Direction. Reproduce each of the items below word for word, leaving the pictures out.
# Start of Data supplied
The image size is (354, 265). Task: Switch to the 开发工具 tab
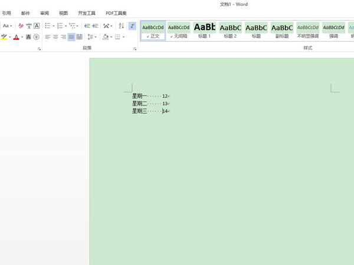tap(86, 13)
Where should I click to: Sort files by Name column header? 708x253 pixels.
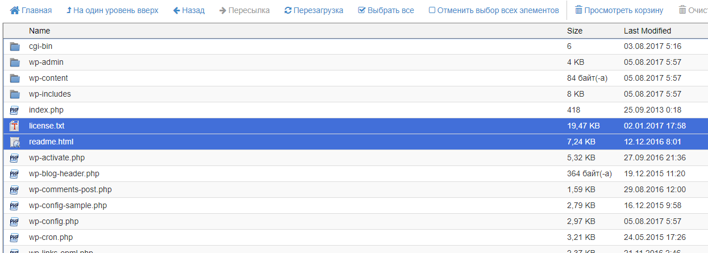pyautogui.click(x=39, y=31)
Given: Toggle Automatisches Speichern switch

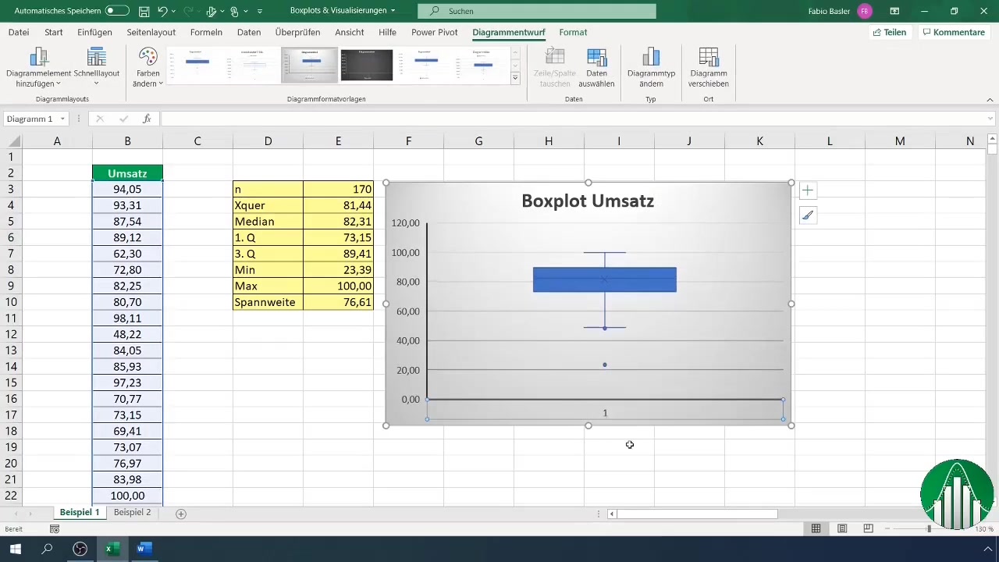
# End of Data supplied
Correct response.
The image size is (354, 265). Task: Switch to the 开发工具 tab
tap(86, 13)
Where should I click to: Sort files by Name column header? 708x253 pixels.
pyautogui.click(x=39, y=31)
Given: Toggle Automatisches Speichern switch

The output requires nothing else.